Гришка поломался в меру и зашел на помост:

— Что делать-то?

— Прочитай помер тридцатки хозяину, пусть запишет.

Яков записал номер углем на стене, артист взял тридцатку, вложил в проверенный Гришкой пустой конверт и зажег.

Жена Якова с вывертом ущипнула мужа за бок.

— Гад ты, выскочка, — зашипела, — башку размозжу, падла!

— Не кипи, свою отдаст, — потел Яков. Но когда артист объявил другой номер представления и послал Гришку за картошкой к полной корзине, Яков, натянуто улыбаясь, попросил. — Деньги-то возверни, товарищ хороший.

— Верну, не беспокойтесь, — ловко срезал макушку картошки.

— Вот жизнь. Пых тридцатку. Горб поломал бы, так… — возмущалась публика.

— Да не сжег он деньги! — вступилась за артиста Манька. — Что вы человеку не верите.

— Хошь верь, хошь нет, а деньги спалил.

Из среза картошины показалась, завозилась головка червяка.

— Выдерни зубами. — Артист протянул Гришке руку с картошкой.

— Не-е, — мотнул Гришка головой.

— Выдерни, не интеллигенец! — требовали зрители.

Гришка выдернул, выплюнул на пол. Артист поднял червяка, помял, развернул — тридцатка! Номер прочел — Якова!

— Сатана, тьфу, тьфу, — крестилась Оленичиха.

— Ловок! Прокурат! — восхищались зрители.

Артист поклонился, а Гришка — рядом, улыбающийся, счастливый. Манька гордилась им: он тоже приобщен к тайнам фокусов. Но когда артист взял длинное шило и стал подносить к Гришкиной щеке, Манька напряглась, побледнела.

— Не давайся, Гриша! — невольно вырвалось у нее.

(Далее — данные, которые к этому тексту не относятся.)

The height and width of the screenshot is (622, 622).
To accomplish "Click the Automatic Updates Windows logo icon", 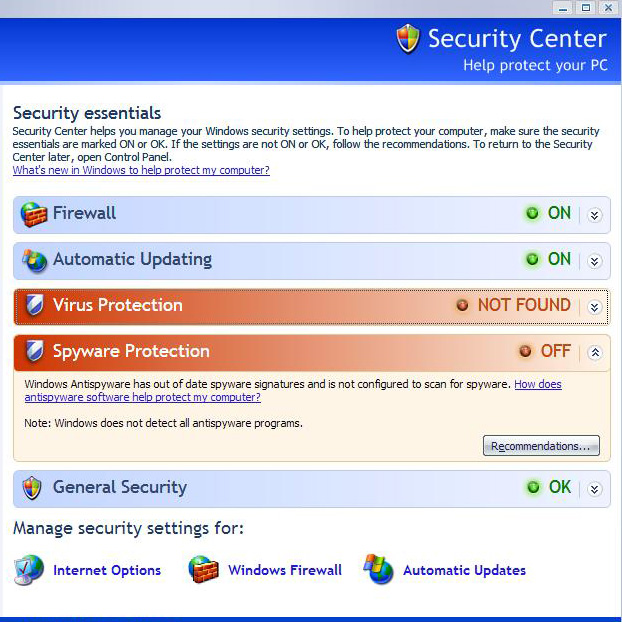I will point(378,570).
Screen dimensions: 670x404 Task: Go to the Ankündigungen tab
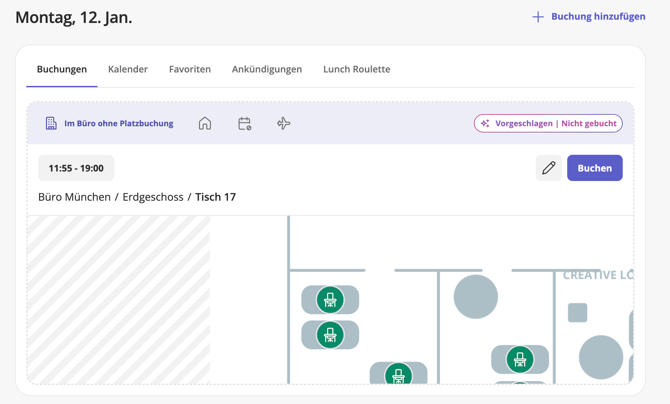click(267, 69)
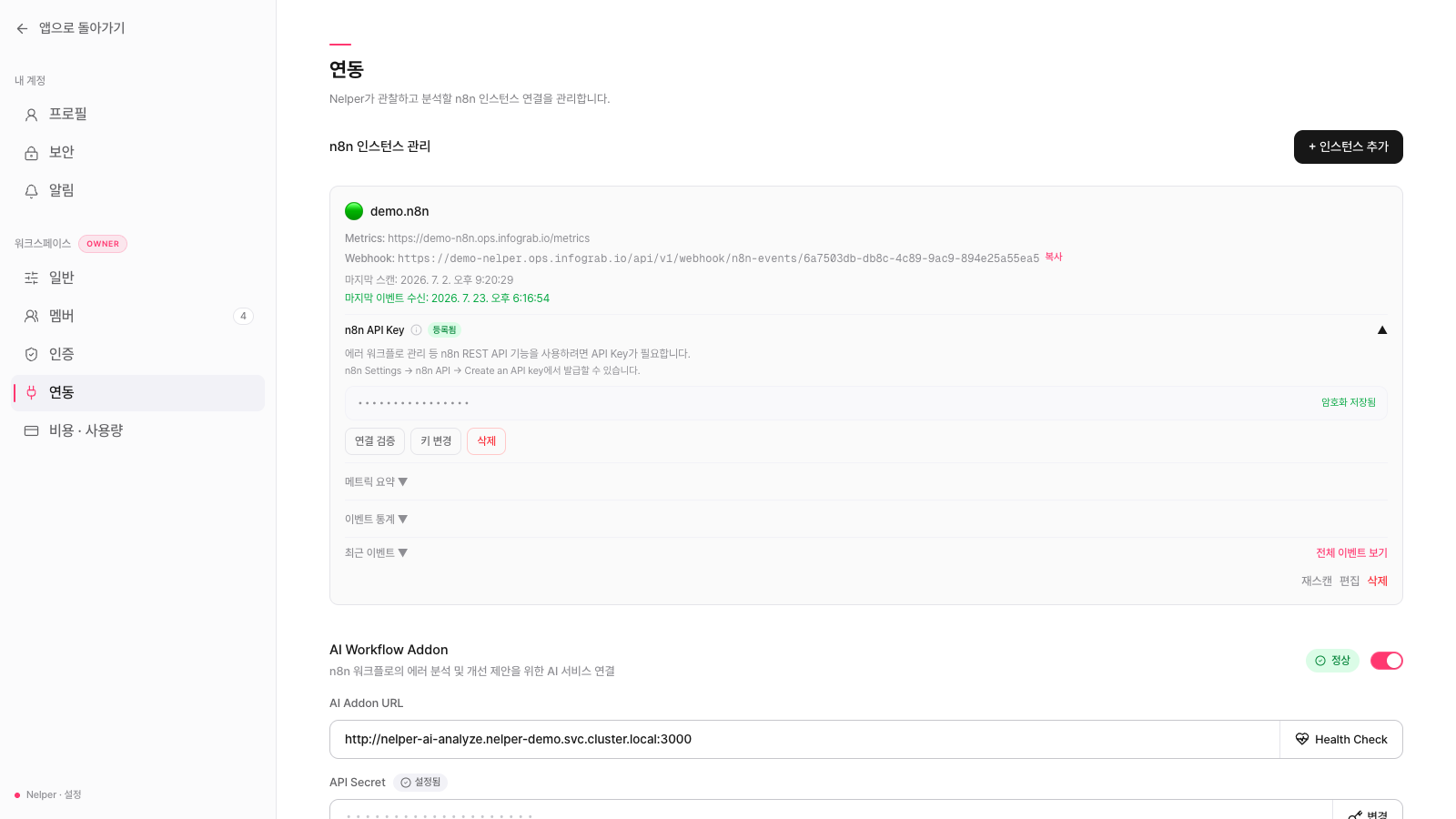Click the shield icon for 인증

pyautogui.click(x=31, y=355)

Люди, увлеченные зрелищем, не слышали ее крика, только артист бросил на Маньку цепкий, улыбчивый взгляд; ничего, мол, — да учительница не смотрела на сцену, а с интересом и ненавистью разглядывала Манькино лицо. Вот Манька вся подалась вперед, готовая кинуться, оградить Гришку от беды: как ни верти, а страшно — шило-то. Шило с хрустом вошло в щеку, конец из другой показался. Артист выдернул шило — Гришка улыбался.

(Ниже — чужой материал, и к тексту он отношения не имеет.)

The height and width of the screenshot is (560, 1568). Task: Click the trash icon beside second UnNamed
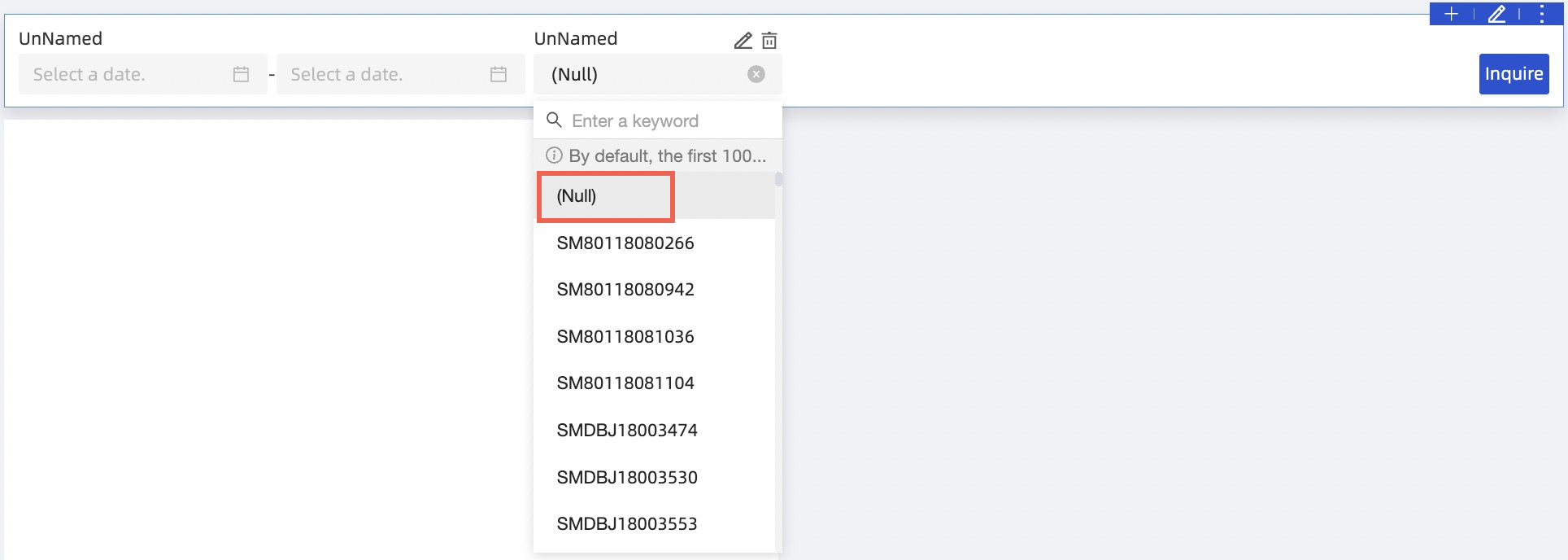769,40
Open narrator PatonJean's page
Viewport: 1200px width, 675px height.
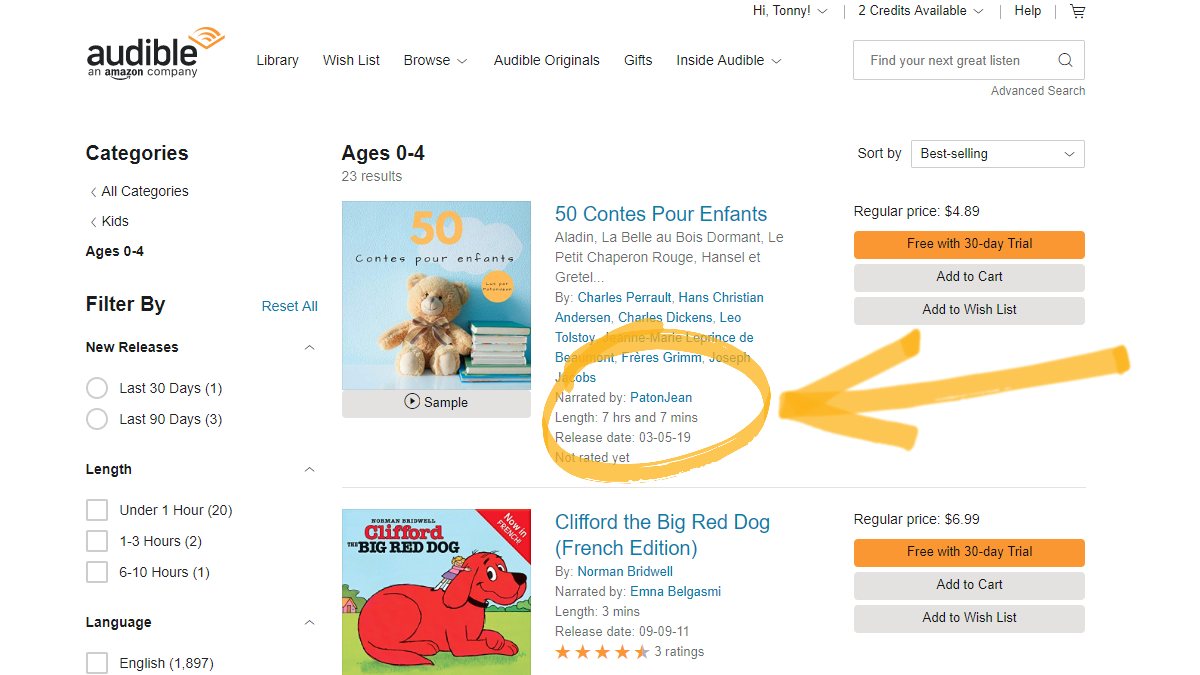(660, 397)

— Ох-ох! — вздохнули зрители.

— Твою матушку, — сокрушался Яков. — Пырнул, и хоть бы хрен! — Он забыл о воздержанности, что явно помешает его авторитету всезнающего человека.

Шумно вывалили из школы. Гришка ушел провожать учительницу.

Манька сидела на лавочке у дома, Затихла, уснула Бакмасиха, только светило окно бобыля Мишки-пастуха. Сам он в лугах ночует со стадом, а это не спит артист, определенный к Мишке на ночлег. Не уходила спать Манька. Себе не сознавалась в том, что ждет, когда пойдет Гришка от учительницы домой. Вот и темнеет, идет. Сердце тук-тук, тук-тук. Не услышал бы Гришка.

— Маня, ты что не спишь?

— Тебя жду.

Гришка часто затягивается цигаркой, высвечивает лицо.

— Не надо, Маня, беды бы не нажить. Софья брюхатая уже… — Тук-тук, тук-тук. Гришкины ли шаги? Манькино ли сердце? А звезды июльские падают, а может, это небо слезы роняет, плачет по Манькиной судьбе?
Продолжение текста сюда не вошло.